As as Elliot knew, the Chardonnay was cheap and the Reisiling came with a hefty price tag. 

Jacob blew out from rounded lips then glanced over to Ollie on the dancefloor. Elliot grinned. He didn’t know.

Jacob slapped the counter and shrugged. “Chardonnay?” 

Eliott closed his eyes and shook his head. He twisted in the stool and leaned forward to the bar tender. “He’ll take the Riesling. Englegarton.” 

The bartender, mid way to cracking open a bottle, furrowed her brow. Jacob whipped his head around, if only noticing Elliot for the first time. Elliot couldn’t blame him. He’d made damn sure he’d blended into the background. 

“Sorry?” Jacob narrowed his eyes. 

Elliot assumed he wasn’t apologizing, although he bloody well should. There was the man who had stolen his play thing.

“Oliver would prefer the Riesling.” Elliot winked. “Trust me.” 

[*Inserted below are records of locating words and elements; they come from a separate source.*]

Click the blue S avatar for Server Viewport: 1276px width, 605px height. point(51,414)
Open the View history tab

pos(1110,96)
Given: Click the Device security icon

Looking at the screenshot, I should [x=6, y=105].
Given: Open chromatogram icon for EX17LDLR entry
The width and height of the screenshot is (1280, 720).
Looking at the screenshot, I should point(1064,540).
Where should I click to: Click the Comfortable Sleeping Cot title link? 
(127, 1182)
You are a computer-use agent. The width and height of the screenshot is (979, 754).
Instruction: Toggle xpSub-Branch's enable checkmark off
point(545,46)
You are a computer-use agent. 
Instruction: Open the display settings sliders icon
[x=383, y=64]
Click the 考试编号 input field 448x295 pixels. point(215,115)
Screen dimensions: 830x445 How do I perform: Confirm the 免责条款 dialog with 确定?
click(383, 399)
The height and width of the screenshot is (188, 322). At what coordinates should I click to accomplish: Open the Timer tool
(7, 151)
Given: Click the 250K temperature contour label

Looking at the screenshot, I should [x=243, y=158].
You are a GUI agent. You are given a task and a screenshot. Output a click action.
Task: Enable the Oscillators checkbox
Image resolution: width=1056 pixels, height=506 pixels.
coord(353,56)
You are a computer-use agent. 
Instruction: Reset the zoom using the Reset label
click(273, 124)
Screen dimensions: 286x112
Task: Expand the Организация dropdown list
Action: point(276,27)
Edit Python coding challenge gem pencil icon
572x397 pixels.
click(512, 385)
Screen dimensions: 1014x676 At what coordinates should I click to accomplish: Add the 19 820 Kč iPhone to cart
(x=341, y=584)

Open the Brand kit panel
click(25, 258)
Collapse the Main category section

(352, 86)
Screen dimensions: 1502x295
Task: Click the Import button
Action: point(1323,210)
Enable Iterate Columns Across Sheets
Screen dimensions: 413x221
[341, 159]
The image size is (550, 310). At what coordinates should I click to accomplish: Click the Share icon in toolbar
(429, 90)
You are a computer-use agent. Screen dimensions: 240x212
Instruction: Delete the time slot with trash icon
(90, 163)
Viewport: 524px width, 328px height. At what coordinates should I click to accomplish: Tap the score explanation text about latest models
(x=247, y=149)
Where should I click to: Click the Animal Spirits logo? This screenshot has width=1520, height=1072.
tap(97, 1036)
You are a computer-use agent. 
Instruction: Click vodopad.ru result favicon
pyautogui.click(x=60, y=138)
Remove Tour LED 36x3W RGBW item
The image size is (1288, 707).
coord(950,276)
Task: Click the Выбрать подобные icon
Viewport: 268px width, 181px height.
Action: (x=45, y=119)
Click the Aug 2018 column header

Jacob opened his mouth to speak, and it looked as if he was going to refute the accusation, when Ollie approached them both. Ollie’s face and neck sprinkled with glistening sweat and his thin shirt was open at the collar, baring his tanned and, Elliot noted, still waxed chest. 

“Hey.” Ollie kissed Jacob. 

“Is Chardonnay okay?” Jacob drifted his gaze from Ollie to Elliot. 

Ollie screwed up his nose and peered over the counter. “The Riesling.” He pointed at the chillers. “That one’s pretty good here.” 

Jacob nodded, dragging his gaze from Elliot, and swivelled around to the bar tender to change his order. Elliot smiled in small triumph. That alone was worth having to sit through the laborious party for the past couple of hours for. He might have lost Ollie, but he still new what the man liked. And, once upon a time, Ollie had licked that Riesling off from Elliot’s chest whilst pleasuring himself and exchanging that liquid clinging to the dark hair on Elliot’s torso with his semen.

Elliot licked his lips at the recounted memory. 

“Well, well, well.” Austin hiccuped and rocked his stool from side to side. “You take your staff interests to a whole new level.” 

That voice slapped Elliot back to the present. He chose not to make eye contact with Ollie, even though his blue eyes burned onto his skin – like his tongue had.

Instead, he faced Austin. Elliot stood, brushing down his satin jacket. 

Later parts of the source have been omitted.